■ **Goal**
Reproduce each of the following records without any alteration.
— start of Data supplied —
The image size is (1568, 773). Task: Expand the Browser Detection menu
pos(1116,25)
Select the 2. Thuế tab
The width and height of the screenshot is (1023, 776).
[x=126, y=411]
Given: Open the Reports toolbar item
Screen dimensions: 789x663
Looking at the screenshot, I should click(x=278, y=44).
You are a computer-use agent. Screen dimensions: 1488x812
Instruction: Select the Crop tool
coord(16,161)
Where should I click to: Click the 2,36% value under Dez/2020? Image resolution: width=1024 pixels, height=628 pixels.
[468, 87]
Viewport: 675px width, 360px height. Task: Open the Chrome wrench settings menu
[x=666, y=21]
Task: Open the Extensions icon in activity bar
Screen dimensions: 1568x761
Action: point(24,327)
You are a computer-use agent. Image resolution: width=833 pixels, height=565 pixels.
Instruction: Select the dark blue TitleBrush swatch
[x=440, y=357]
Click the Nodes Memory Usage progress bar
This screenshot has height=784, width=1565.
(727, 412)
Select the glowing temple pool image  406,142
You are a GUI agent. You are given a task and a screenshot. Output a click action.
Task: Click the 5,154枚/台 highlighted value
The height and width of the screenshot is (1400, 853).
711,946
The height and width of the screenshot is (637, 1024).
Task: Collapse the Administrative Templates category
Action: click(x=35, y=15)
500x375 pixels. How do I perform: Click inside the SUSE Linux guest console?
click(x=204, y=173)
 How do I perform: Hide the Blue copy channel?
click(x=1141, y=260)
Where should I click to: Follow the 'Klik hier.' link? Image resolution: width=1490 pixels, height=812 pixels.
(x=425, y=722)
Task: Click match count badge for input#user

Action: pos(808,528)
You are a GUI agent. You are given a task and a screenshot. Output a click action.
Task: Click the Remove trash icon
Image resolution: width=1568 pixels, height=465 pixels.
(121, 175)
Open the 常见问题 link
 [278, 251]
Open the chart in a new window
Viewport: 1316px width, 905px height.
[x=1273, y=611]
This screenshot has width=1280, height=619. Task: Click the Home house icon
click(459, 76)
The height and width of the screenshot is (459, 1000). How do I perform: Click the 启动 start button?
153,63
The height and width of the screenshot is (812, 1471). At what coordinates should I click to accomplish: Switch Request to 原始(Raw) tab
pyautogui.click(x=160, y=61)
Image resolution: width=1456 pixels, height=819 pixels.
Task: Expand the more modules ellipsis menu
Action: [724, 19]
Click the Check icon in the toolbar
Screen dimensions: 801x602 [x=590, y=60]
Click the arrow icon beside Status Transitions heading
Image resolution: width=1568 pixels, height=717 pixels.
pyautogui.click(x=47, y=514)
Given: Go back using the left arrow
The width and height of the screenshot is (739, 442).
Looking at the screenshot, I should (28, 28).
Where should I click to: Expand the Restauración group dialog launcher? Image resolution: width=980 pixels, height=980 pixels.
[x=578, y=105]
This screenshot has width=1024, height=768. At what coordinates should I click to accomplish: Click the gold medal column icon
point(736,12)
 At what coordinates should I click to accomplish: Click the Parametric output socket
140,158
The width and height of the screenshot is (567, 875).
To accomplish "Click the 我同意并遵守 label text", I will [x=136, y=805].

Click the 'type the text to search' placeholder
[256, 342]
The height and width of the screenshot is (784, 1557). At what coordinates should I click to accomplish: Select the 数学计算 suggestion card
— end of Data supplied —
■ **Full output**
The image size is (1568, 773). Task: Expand the Browser Detection menu
pos(1116,25)
Select the 2. Thuế tab
The width and height of the screenshot is (1023, 776).
[x=126, y=411]
Given: Open the Reports toolbar item
Screen dimensions: 789x663
Looking at the screenshot, I should click(x=278, y=44).
You are a computer-use agent. Screen dimensions: 1488x812
Instruction: Select the Crop tool
coord(16,161)
Where should I click to: Click the 2,36% value under Dez/2020? Image resolution: width=1024 pixels, height=628 pixels.
[468, 87]
Viewport: 675px width, 360px height. Task: Open the Chrome wrench settings menu
[x=666, y=21]
Task: Open the Extensions icon in activity bar
Screen dimensions: 1568x761
Action: point(24,327)
You are a computer-use agent. Image resolution: width=833 pixels, height=565 pixels.
Instruction: Select the dark blue TitleBrush swatch
[x=440, y=357]
Click the Nodes Memory Usage progress bar
This screenshot has height=784, width=1565.
(727, 412)
Select the glowing temple pool image  406,142
You are a GUI agent. You are given a task and a screenshot. Output a click action.
Task: Click the 5,154枚/台 highlighted value
The height and width of the screenshot is (1400, 853).
711,946
The height and width of the screenshot is (637, 1024).
Task: Collapse the Administrative Templates category
Action: click(x=35, y=15)
500x375 pixels. How do I perform: Click inside the SUSE Linux guest console?
click(x=204, y=173)
 How do I perform: Hide the Blue copy channel?
click(x=1141, y=260)
Where should I click to: Follow the 'Klik hier.' link? Image resolution: width=1490 pixels, height=812 pixels.
(x=425, y=722)
Task: Click match count badge for input#user

Action: pos(808,528)
You are a GUI agent. You are given a task and a screenshot. Output a click action.
Task: Click the Remove trash icon
Image resolution: width=1568 pixels, height=465 pixels.
(121, 175)
Open the 常见问题 link
 [278, 251]
Open the chart in a new window
Viewport: 1316px width, 905px height.
[x=1273, y=611]
This screenshot has width=1280, height=619. Task: Click the Home house icon
click(459, 76)
The height and width of the screenshot is (459, 1000). How do I perform: Click the 启动 start button?
153,63
The height and width of the screenshot is (812, 1471). At what coordinates should I click to accomplish: Switch Request to 原始(Raw) tab
pyautogui.click(x=160, y=61)
Image resolution: width=1456 pixels, height=819 pixels.
Task: Expand the more modules ellipsis menu
Action: [724, 19]
Click the Check icon in the toolbar
Screen dimensions: 801x602 [x=590, y=60]
Click the arrow icon beside Status Transitions heading
Image resolution: width=1568 pixels, height=717 pixels.
pyautogui.click(x=47, y=514)
Given: Go back using the left arrow
The width and height of the screenshot is (739, 442).
Looking at the screenshot, I should (28, 28).
Where should I click to: Expand the Restauración group dialog launcher? Image resolution: width=980 pixels, height=980 pixels.
[x=578, y=105]
This screenshot has width=1024, height=768. At what coordinates should I click to accomplish: Click the gold medal column icon
point(736,12)
 At what coordinates should I click to accomplish: Click the Parametric output socket
140,158
The width and height of the screenshot is (567, 875).
To accomplish "Click the 我同意并遵守 label text", I will [x=136, y=805].

Click the 'type the text to search' placeholder
[256, 342]
The height and width of the screenshot is (784, 1557). At what coordinates should I click to accomplish: Select the 数学计算 suggestion card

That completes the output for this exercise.